- Task input:
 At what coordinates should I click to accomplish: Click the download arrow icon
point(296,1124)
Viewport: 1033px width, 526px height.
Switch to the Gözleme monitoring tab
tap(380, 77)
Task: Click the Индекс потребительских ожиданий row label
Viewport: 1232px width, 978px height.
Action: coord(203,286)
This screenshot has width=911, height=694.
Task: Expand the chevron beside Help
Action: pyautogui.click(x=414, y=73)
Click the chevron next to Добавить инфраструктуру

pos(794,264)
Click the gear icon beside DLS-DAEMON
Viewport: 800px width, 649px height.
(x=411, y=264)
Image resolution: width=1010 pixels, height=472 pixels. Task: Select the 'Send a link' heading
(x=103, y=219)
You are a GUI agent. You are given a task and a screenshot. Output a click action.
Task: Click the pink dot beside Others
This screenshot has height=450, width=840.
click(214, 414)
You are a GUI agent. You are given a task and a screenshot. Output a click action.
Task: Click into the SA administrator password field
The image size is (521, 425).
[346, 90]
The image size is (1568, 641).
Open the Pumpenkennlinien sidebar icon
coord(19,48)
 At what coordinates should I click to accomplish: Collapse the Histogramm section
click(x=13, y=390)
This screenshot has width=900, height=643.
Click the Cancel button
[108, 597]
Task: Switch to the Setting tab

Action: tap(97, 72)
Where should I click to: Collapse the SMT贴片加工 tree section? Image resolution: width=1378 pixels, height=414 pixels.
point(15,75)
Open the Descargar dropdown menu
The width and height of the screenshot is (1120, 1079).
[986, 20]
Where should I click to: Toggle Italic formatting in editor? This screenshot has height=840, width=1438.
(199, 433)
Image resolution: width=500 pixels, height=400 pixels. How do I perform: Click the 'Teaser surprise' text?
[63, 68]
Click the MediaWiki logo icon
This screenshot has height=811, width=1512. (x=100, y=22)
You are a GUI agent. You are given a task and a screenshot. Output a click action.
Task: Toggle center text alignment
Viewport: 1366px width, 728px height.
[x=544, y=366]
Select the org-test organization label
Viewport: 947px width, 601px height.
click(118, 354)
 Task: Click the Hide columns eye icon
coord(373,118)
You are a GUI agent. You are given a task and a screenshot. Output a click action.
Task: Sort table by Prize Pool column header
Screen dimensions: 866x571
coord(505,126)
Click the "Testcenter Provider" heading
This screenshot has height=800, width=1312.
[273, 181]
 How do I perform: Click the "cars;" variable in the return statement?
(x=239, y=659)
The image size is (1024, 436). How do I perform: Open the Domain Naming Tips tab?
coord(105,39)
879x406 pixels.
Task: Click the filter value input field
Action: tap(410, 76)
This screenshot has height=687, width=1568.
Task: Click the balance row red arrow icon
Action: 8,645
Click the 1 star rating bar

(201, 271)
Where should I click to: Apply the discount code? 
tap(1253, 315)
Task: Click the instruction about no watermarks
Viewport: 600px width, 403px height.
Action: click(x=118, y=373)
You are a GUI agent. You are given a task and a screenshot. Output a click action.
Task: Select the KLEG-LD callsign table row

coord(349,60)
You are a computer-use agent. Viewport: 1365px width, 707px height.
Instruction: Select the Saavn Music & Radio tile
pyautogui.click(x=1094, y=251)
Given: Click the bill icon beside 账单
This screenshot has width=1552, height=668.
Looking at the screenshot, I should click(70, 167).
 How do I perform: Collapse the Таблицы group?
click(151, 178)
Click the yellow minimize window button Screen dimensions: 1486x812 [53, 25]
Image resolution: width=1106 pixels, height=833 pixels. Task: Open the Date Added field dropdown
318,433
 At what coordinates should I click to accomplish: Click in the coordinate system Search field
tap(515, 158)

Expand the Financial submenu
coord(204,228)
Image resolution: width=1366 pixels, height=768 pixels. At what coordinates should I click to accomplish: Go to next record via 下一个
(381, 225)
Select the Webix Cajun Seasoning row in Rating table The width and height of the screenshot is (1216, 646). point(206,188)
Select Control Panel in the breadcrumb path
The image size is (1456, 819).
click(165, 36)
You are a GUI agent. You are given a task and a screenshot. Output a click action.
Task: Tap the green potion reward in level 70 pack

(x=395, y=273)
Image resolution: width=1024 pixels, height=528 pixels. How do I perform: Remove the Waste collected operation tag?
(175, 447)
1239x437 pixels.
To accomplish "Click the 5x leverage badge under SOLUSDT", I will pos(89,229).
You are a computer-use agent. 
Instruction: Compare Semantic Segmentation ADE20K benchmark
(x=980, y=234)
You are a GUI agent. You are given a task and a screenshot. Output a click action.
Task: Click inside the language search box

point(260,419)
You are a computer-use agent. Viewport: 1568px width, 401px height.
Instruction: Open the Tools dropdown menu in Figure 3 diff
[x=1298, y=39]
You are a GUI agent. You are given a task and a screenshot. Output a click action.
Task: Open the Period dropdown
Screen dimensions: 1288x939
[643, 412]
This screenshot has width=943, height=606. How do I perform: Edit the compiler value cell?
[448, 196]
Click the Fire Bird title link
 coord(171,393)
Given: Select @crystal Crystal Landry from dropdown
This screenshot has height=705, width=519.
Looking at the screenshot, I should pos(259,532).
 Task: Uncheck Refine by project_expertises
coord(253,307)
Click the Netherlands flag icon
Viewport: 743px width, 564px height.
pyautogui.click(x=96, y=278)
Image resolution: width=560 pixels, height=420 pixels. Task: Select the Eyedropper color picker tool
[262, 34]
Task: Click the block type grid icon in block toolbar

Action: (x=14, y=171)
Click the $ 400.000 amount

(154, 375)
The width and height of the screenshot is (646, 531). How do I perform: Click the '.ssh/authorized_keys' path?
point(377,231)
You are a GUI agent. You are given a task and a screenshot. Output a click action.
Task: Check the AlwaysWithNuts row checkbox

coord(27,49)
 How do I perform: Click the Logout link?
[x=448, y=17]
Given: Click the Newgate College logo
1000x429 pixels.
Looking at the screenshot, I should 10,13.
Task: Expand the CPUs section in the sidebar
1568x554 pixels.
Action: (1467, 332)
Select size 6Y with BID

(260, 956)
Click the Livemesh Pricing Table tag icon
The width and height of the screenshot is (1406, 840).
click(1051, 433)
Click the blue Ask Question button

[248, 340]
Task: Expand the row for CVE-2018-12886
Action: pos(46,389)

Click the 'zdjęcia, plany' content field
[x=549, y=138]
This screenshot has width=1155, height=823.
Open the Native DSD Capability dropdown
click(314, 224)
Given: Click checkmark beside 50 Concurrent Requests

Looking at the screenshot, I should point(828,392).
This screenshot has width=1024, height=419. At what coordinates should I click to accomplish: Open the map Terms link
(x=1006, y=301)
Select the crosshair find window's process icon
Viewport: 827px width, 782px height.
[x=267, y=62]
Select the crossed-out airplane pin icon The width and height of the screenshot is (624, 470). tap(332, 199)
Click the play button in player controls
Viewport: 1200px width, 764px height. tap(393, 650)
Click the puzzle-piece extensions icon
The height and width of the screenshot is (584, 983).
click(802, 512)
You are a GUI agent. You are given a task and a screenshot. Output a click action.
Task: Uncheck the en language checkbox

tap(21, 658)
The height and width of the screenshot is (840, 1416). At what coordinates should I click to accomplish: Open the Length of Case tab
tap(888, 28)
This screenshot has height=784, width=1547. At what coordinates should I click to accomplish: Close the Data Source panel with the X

- Task instructions:
Transcribe the full listing, matching it exactly.

- Response to the exercise:
 At what coordinates should I click to accomplish: Click the download arrow icon
point(296,1124)
Viewport: 1033px width, 526px height.
Switch to the Gözleme monitoring tab
tap(380, 77)
Task: Click the Индекс потребительских ожиданий row label
Viewport: 1232px width, 978px height.
Action: coord(203,286)
This screenshot has width=911, height=694.
Task: Expand the chevron beside Help
Action: pyautogui.click(x=414, y=73)
Click the chevron next to Добавить инфраструктуру

pos(794,264)
Click the gear icon beside DLS-DAEMON
Viewport: 800px width, 649px height.
(x=411, y=264)
Image resolution: width=1010 pixels, height=472 pixels. Task: Select the 'Send a link' heading
(x=103, y=219)
You are a GUI agent. You are given a task and a screenshot. Output a click action.
Task: Click the pink dot beside Others
This screenshot has height=450, width=840.
click(214, 414)
You are a GUI agent. You are given a task and a screenshot. Output a click action.
Task: Click into the SA administrator password field
The image size is (521, 425).
[346, 90]
The image size is (1568, 641).
Open the Pumpenkennlinien sidebar icon
coord(19,48)
 At what coordinates should I click to accomplish: Collapse the Histogramm section
click(x=13, y=390)
This screenshot has width=900, height=643.
Click the Cancel button
[108, 597]
Task: Switch to the Setting tab

Action: tap(97, 72)
Where should I click to: Collapse the SMT贴片加工 tree section? Image resolution: width=1378 pixels, height=414 pixels.
point(15,75)
Open the Descargar dropdown menu
The width and height of the screenshot is (1120, 1079).
[986, 20]
Where should I click to: Toggle Italic formatting in editor? This screenshot has height=840, width=1438.
(199, 433)
Image resolution: width=500 pixels, height=400 pixels. How do I perform: Click the 'Teaser surprise' text?
[63, 68]
Click the MediaWiki logo icon
This screenshot has height=811, width=1512. (x=100, y=22)
You are a GUI agent. You are given a task and a screenshot. Output a click action.
Task: Toggle center text alignment
Viewport: 1366px width, 728px height.
[x=544, y=366]
Select the org-test organization label
Viewport: 947px width, 601px height.
click(118, 354)
 Task: Click the Hide columns eye icon
coord(373,118)
You are a GUI agent. You are given a task and a screenshot. Output a click action.
Task: Sort table by Prize Pool column header
Screen dimensions: 866x571
coord(505,126)
Click the "Testcenter Provider" heading
This screenshot has height=800, width=1312.
[273, 181]
 How do I perform: Click the "cars;" variable in the return statement?
(x=239, y=659)
The image size is (1024, 436). How do I perform: Open the Domain Naming Tips tab?
coord(105,39)
879x406 pixels.
Task: Click the filter value input field
Action: tap(410, 76)
This screenshot has height=687, width=1568.
Task: Click the balance row red arrow icon
Action: 8,645
Click the 1 star rating bar

(201, 271)
Where should I click to: Apply the discount code? 
tap(1253, 315)
Task: Click the instruction about no watermarks
Viewport: 600px width, 403px height.
Action: click(x=118, y=373)
You are a GUI agent. You are given a task and a screenshot. Output a click action.
Task: Select the KLEG-LD callsign table row

coord(349,60)
You are a computer-use agent. Viewport: 1365px width, 707px height.
Instruction: Select the Saavn Music & Radio tile
pyautogui.click(x=1094, y=251)
Given: Click the bill icon beside 账单
This screenshot has width=1552, height=668.
Looking at the screenshot, I should click(70, 167).
 How do I perform: Collapse the Таблицы group?
click(151, 178)
Click the yellow minimize window button Screen dimensions: 1486x812 [53, 25]
Image resolution: width=1106 pixels, height=833 pixels. Task: Open the Date Added field dropdown
318,433
 At what coordinates should I click to accomplish: Click in the coordinate system Search field
tap(515, 158)

Expand the Financial submenu
coord(204,228)
Image resolution: width=1366 pixels, height=768 pixels. At what coordinates should I click to accomplish: Go to next record via 下一个
(381, 225)
Select the Webix Cajun Seasoning row in Rating table The width and height of the screenshot is (1216, 646). point(206,188)
Select Control Panel in the breadcrumb path
The image size is (1456, 819).
click(165, 36)
You are a GUI agent. You are given a task and a screenshot. Output a click action.
Task: Tap the green potion reward in level 70 pack

(x=395, y=273)
Image resolution: width=1024 pixels, height=528 pixels. How do I perform: Remove the Waste collected operation tag?
(175, 447)
1239x437 pixels.
To accomplish "Click the 5x leverage badge under SOLUSDT", I will pos(89,229).
You are a computer-use agent. 
Instruction: Compare Semantic Segmentation ADE20K benchmark
(x=980, y=234)
You are a GUI agent. You are given a task and a screenshot. Output a click action.
Task: Click inside the language search box

point(260,419)
You are a computer-use agent. Viewport: 1568px width, 401px height.
Instruction: Open the Tools dropdown menu in Figure 3 diff
[x=1298, y=39]
You are a GUI agent. You are given a task and a screenshot. Output a click action.
Task: Open the Period dropdown
Screen dimensions: 1288x939
[643, 412]
This screenshot has width=943, height=606. How do I perform: Edit the compiler value cell?
[448, 196]
Click the Fire Bird title link
 coord(171,393)
Given: Select @crystal Crystal Landry from dropdown
This screenshot has height=705, width=519.
Looking at the screenshot, I should pos(259,532).
 Task: Uncheck Refine by project_expertises
coord(253,307)
Click the Netherlands flag icon
Viewport: 743px width, 564px height.
pyautogui.click(x=96, y=278)
Image resolution: width=560 pixels, height=420 pixels. Task: Select the Eyedropper color picker tool
[262, 34]
Task: Click the block type grid icon in block toolbar

Action: (x=14, y=171)
Click the $ 400.000 amount

(154, 375)
The width and height of the screenshot is (646, 531). How do I perform: Click the '.ssh/authorized_keys' path?
point(377,231)
You are a GUI agent. You are given a task and a screenshot. Output a click action.
Task: Check the AlwaysWithNuts row checkbox

coord(27,49)
 How do I perform: Click the Logout link?
[x=448, y=17]
Given: Click the Newgate College logo
1000x429 pixels.
Looking at the screenshot, I should 10,13.
Task: Expand the CPUs section in the sidebar
1568x554 pixels.
Action: (1467, 332)
Select size 6Y with BID

(260, 956)
Click the Livemesh Pricing Table tag icon
The width and height of the screenshot is (1406, 840).
click(1051, 433)
Click the blue Ask Question button

[248, 340]
Task: Expand the row for CVE-2018-12886
Action: pos(46,389)

Click the 'zdjęcia, plany' content field
[x=549, y=138]
This screenshot has width=1155, height=823.
Open the Native DSD Capability dropdown
click(314, 224)
Given: Click checkmark beside 50 Concurrent Requests

Looking at the screenshot, I should point(828,392).
This screenshot has width=1024, height=419. At what coordinates should I click to accomplish: Open the map Terms link
(x=1006, y=301)
Select the crosshair find window's process icon
Viewport: 827px width, 782px height.
[x=267, y=62]
Select the crossed-out airplane pin icon The width and height of the screenshot is (624, 470). tap(332, 199)
Click the play button in player controls
Viewport: 1200px width, 764px height. tap(393, 650)
Click the puzzle-piece extensions icon
The height and width of the screenshot is (584, 983).
click(802, 512)
You are a GUI agent. You are given a task and a screenshot. Output a click action.
Task: Uncheck the en language checkbox

tap(21, 658)
The height and width of the screenshot is (840, 1416). At what coordinates should I click to accomplish: Open the Length of Case tab
tap(888, 28)
This screenshot has height=784, width=1547. At what coordinates should I click to accomplish: Close the Data Source panel with the X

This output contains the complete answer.